Deutch has the shrink-wrapped version of history, a pocket narrative that is brought out when she wants to prove her Jewishness.
Deutch starts with
“1936 Summer Games, the final runner in the torch relay arrived in Berlin with the Olympic flame. The man, wearing an all-white running ensemble, stood next to dozens of Nazi soldiers in dark uniforms and leather boots. They stood among hundreds of athletes, surrounded by massive Nazi flags adorned with swastikas.”
Really? Is she so ignorant of history that she thinks flag waving and smart uniforms were an indicator of genocide? How sad for her.
When did the brown shirts form? Well, that was 16 years earlier in 1920. They were visible in the streets in the 1920s. In the 1930s, racist slogans were appearing. By 1937, “Juden sind heir nicht unerwunscht” signs were common place. By 1940, “Ewige Jude” was a documentary shown in cinemas.
Are we to imagine that the ‘take away’ from the Holocaust is that we see the signs in the ceremonies and that’s a good indication of a coming holocaust. Is that how shallow Deutch’s understanding is of the 3rd Reich, the democratic election of Hitler, the gamble by the conservatives with unrest between left and right?
Yes, that’s how modern ‘journalism’ works. You take the obvious and you make a story, you create a narrative. You make a false equivalence on the most superficial of elements. And you dishonor those who have suffered, since you have suffered none of it.
“After the Tokyo 2020 Summer Games came to an end last week, a number of Jewish organizations in the U.S. and abroad are again seeking to call attention to another Olympic Games hosted by a country widely known for human rights violations.”
OK. Since you are set on dishonoring the victims of the Holocaust, let me ask you a few questions, Deutch.
Have you met a Holocaust survivor?
Have you visited Yad Vashem?
What are 3 things you would say clearly indicate genocide?
Do you know any of the history of the 3rd Reich?
Where are the points of comparison?
Nazis were not the dominant political power when racist attacks began, so where’s the equivalence?
Where are the brown shirts in Xinjiang?
Krystalnacht? Can you give me an example of this occurring in China?
Ewige Juden. Please link to the Chinese government video portraying Uyghurs as savages.

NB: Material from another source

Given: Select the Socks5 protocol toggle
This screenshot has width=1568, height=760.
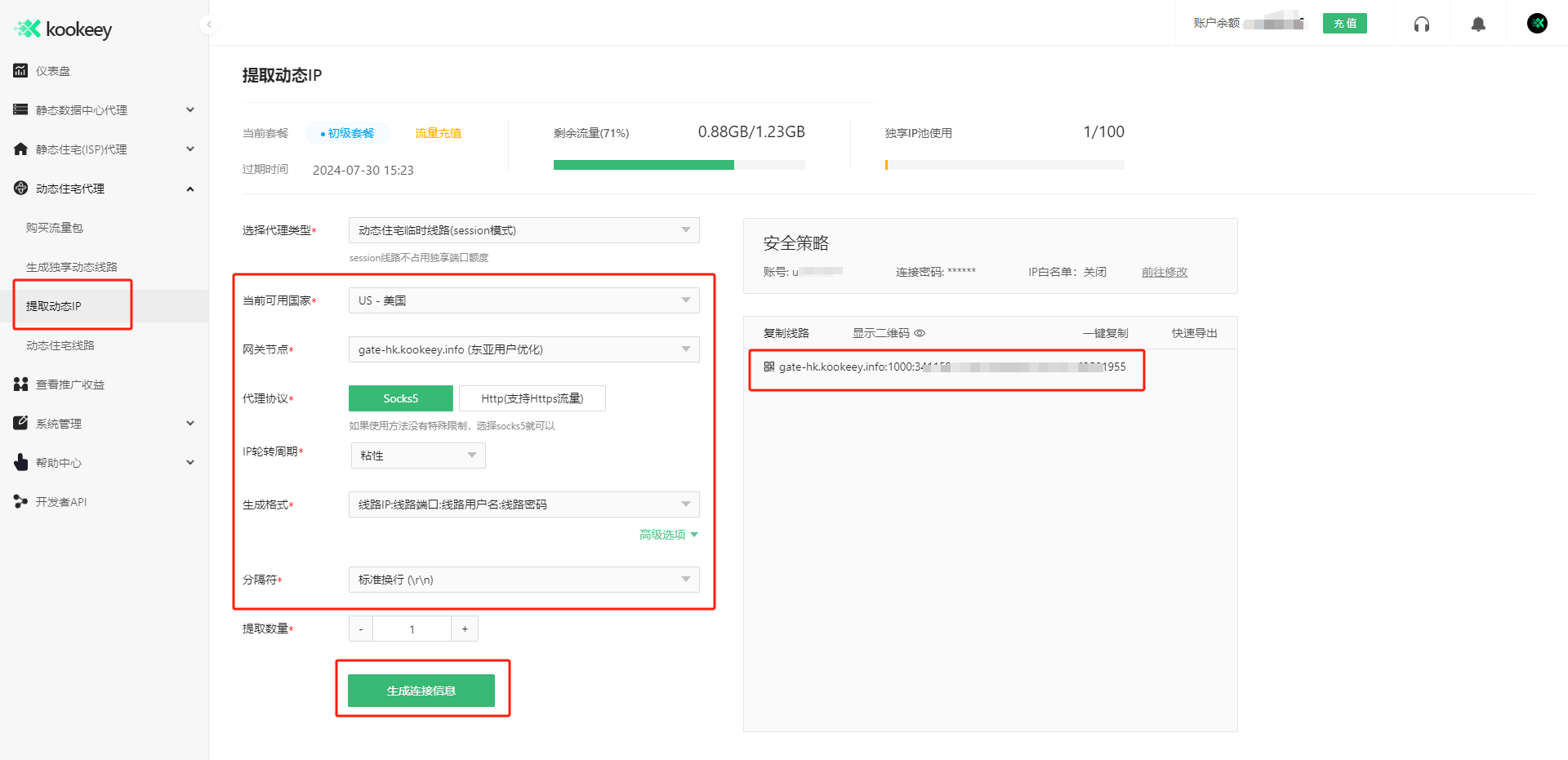Looking at the screenshot, I should 400,398.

Where were the Jewish terrorists? What was the equivalent of the ETIM? What separate state were they forming in Germany?
Did Jews in Germany go to a foreign country to fight for Judaism?
What was the name of the Jewish separatist movement in Germany?
Where are the mass graves in Xinjiang?
Where is the anti-Uyghur slogans / signs?
Where are the gas chambers?
Where are the camps that people go into and never come out?
Where are the emaciated people?
In the 3rd Reich – where are the street signs in Hebrew?
Deutch. Don’t imagine yourself Jewish. Don’t imagine yourself to have any understanding of genocide. You are a loathsome creature using the world’s greatest crime to make a political point about China.